■ WHAT YOU HAVE TO DO
Would you retype the line that contains "You are a GUI" and all lines following it to the end of the entries below, exactly and without pictures?

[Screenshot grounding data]
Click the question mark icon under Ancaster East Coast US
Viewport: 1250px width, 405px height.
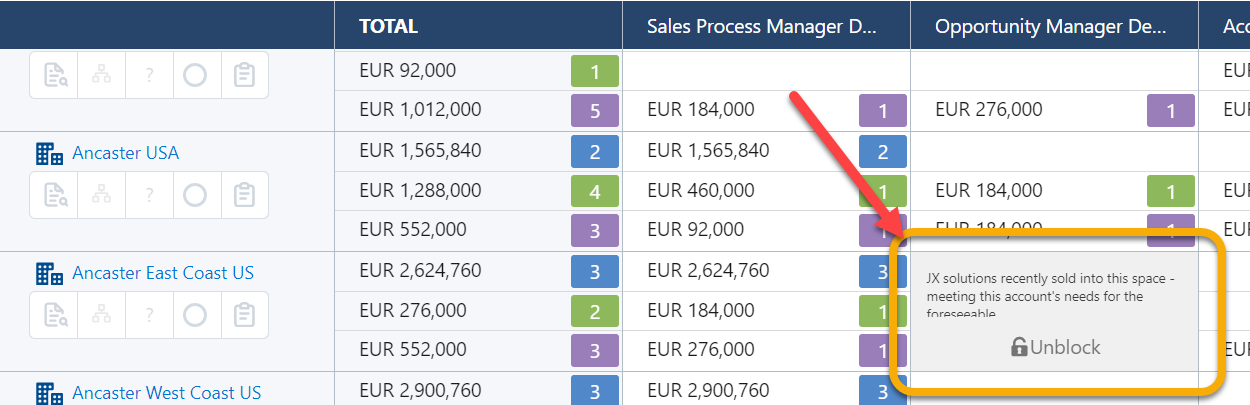(x=149, y=315)
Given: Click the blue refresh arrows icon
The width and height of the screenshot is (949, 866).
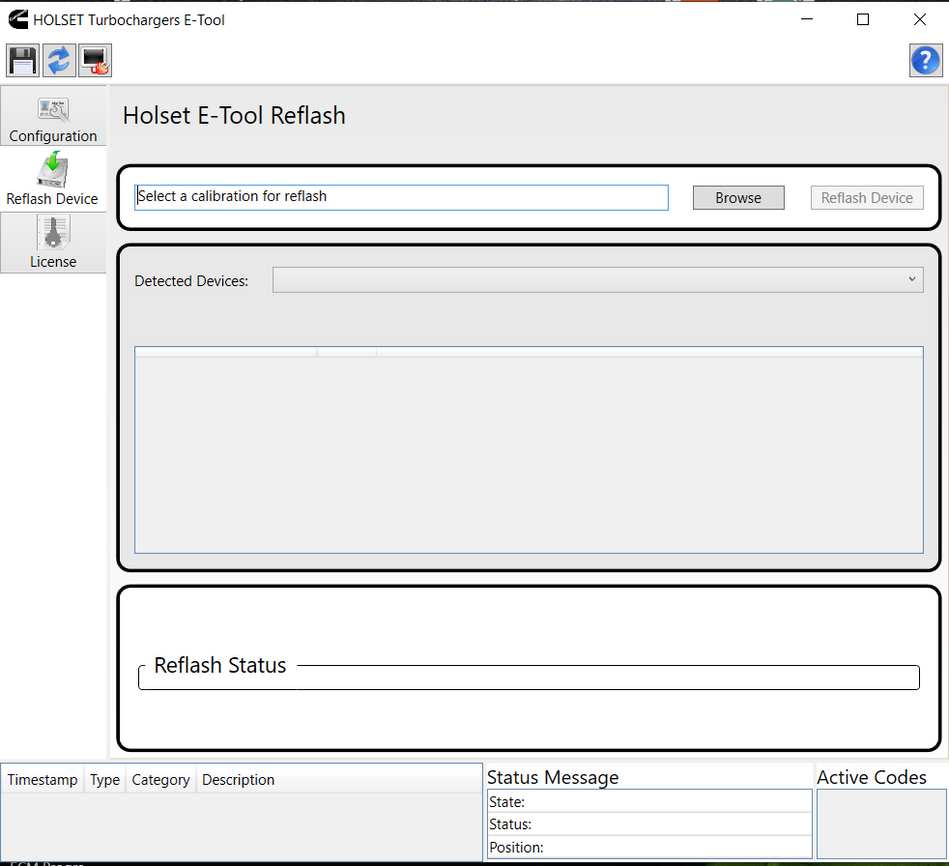Looking at the screenshot, I should coord(59,61).
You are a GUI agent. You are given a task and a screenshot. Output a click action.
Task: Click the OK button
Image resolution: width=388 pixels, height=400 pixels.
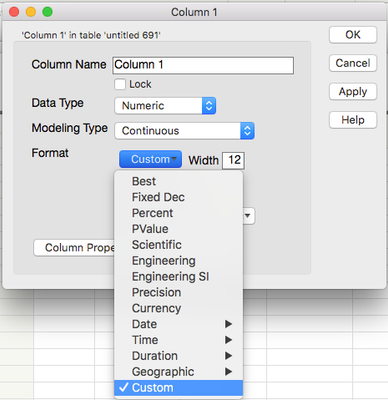(x=353, y=35)
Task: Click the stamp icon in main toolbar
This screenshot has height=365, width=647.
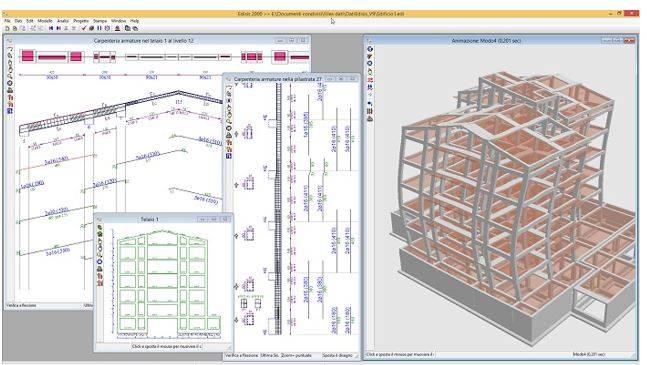Action: pos(117,28)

■ RESULT
You are a GUI agent. You are given a task and a screenshot. Output a click action.
Task: Click the OK button
Image resolution: width=388 pixels, height=400 pixels.
(x=353, y=35)
Task: Click the stamp icon in main toolbar
This screenshot has height=365, width=647.
Action: pos(117,28)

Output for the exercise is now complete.